Traditional methods treat the communication and computation operations separately, leading to inefficiencies, but recent advancements in ICC have shown that joint designs can significantly enhance performance [8]. However, when discrete data symbols must be communicated alongside computing signals, mutual interference between the two tasks degrades performance, necessitating innovative interference management techniques [9].

DPC, a foundational concept in information theory first proposed in [10], addresses similar issues by allowing a transmitter to communicate reliably in the presence of known interference through precoding, effectively “writing on dirty paper” to achieve the same channel capacity as if the interference were absent.

While many ways to implement DPC have been proposed including approaches leveraging Tomlinson-Harashima precoding [11], nested lattice codes have emerged as a particularly effective method due to their structured nature and ability to approach the theoretical limits of DPC [12]–[16]. In addition, DPC has also been successfully applied in various multifunctional communication system aspects, such as in the ISAC paradigm [17]–[19].

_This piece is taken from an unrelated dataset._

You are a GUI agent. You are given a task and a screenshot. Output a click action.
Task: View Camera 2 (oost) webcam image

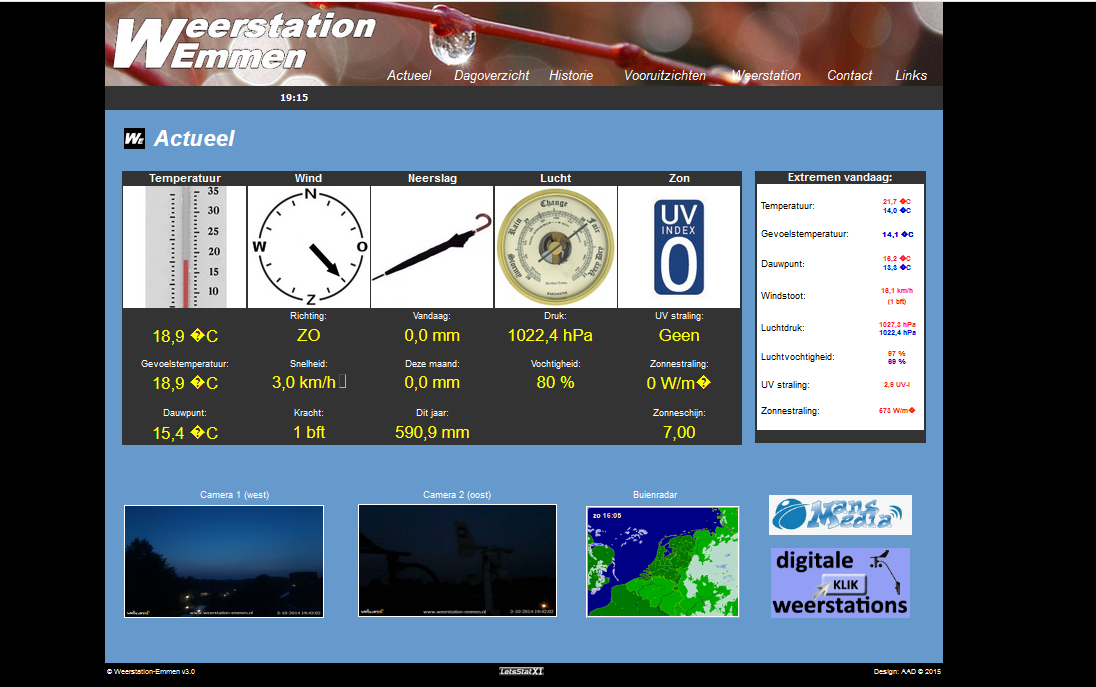tap(457, 561)

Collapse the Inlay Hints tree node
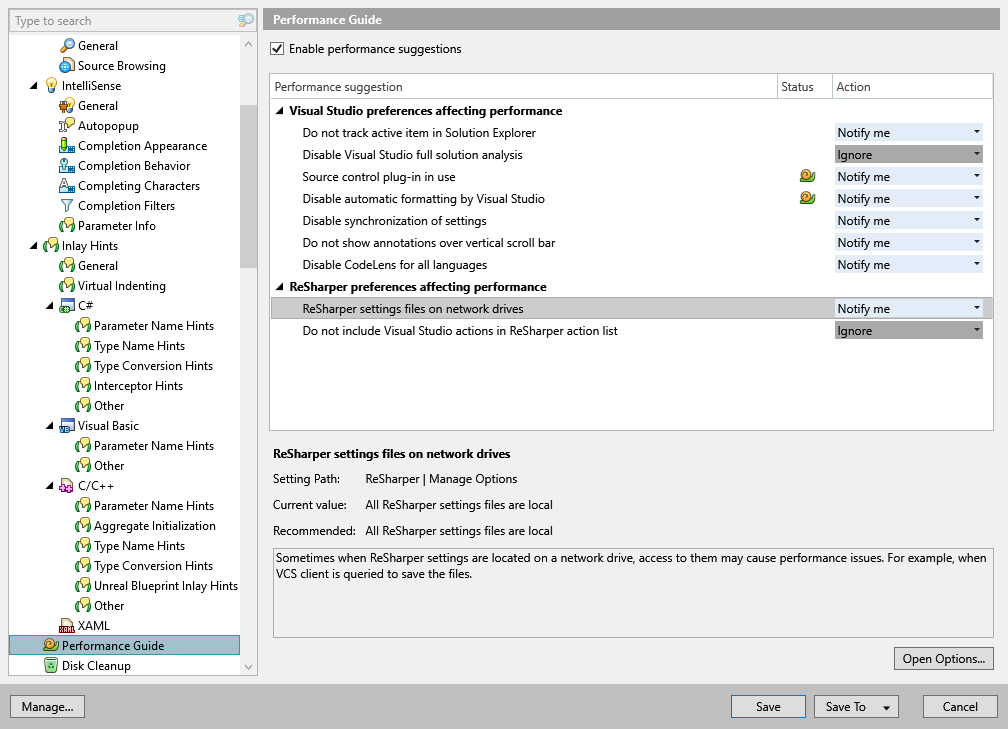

Inspired by these developments, we introduce in this paper Computing on Dirty Paper, a novel ICC approach that leverages DPC to pre-cancel computing symbols at the users in a SIMO uplink setting, enabling the simultaneous transmission of discrete data and the computation of nomographic functions over the same multiple access channel. In particular, we demonstrate that typical DPC schemes such as the one proposed in [13] can be incorporated at the TX, and combined with a classic LMMSE estimator at the RX, to enable ICC with no impact of the OTAC operation over the BER of the communication stream. A simulation-based assessment of the method in a SIMO setup is performed, which validates our approach, showing substantial improvements over SotA benchmarks in terms of both functionalities.

Notation: Throughout the manuscript, vectors and matrices are represented by lowercase and uppercase boldface letters, respectively; \(\mathbf{I}_M\) denotes an identity matrix of size \(M\) and \(\mathbf{1}_M\) denotes a column vector composed of \(M\) ones; the Euclidean norm and the absolute value of a scalar are respectively given by \(\|\cdot\|_2\) and \(|\cdot|\); the transpose and hermitian operations follow the conventional form \((\cdot)^{\mathsf{T}}\) and \((\cdot)^{\mathsf{H}}\), respectively; \(\Re{\{\cdot\}}\), \(\Im{\{\cdot\}}\) and \(\mathrm{min}(\cdot)\) represents the real part, imaginary part and the minimum operator, respectively. Finally, \(\sim \mathcal{CN}(\mu,\sigma^2)\) denotes the complex Gaussian distribution with mean \(\mu\) and variance \(\sigma^2\), where \(\sim\) denotes “is distributed as”.

2 System and Signal Models↩︎

Consider a typical SIMO uplink setup composed of \(K\) single-antenna UE/EDs and one BS/AP equipped with \(N\) antennas, as illustrated in Fig. 1. Throughout this article we refer to the UEs/EDs as users, unless otherwise specified, and refer to the BS/AP as the RX.

2.1 Uplink ICC Signal Model↩︎

Under the assumption of perfect symbol synchronization amongst users, the received signal \(\boldsymbol{y}^{(t)} \in \mathbb{C}^{N\times 1}\) at the BS/AP subjected to fading and noise at a \(t\)-th time slot is given by \[\label{eq:received95signal}\boldsymbol{y}^{(t)} = \sum_{k=1}^K \boldsymbol{h}_k^{(t)} {x}_k^{(t)} + \boldsymbol{w}^{(t)},\qquad{(1)}\] where \({x}_k^{(t)} \in \mathbb{C}\) is a multifunctional transmit signal from user \(k\), incorporating communication and computing signals; \(\boldsymbol{w}^{(t)} \in \mathbb{C}^{N\times1}\sim \mathcal{CN}(0,\sigma^2_w\mathbf{I}_N)\) is the AWGN vector, and \(\boldsymbol{h}_k^{(t)} \in \mathbb{C}^{N \times 1}\) is the SIMO channel vector of user \(k\) to the RX following the uncorrelated block Rayleigh fading model typically assumed in the OTAC literature [4], [20], such that the \((n,k)\)-th elements \(h_{n,k}\sim \mathcal{CN}(0,1)\) of the channel matrix \(\boldsymbol{H}^{(t)}\) are assumed to be iid circularly symmetric complex Gaussian random variable with zero mean and unit variance, and sufficient coherence time.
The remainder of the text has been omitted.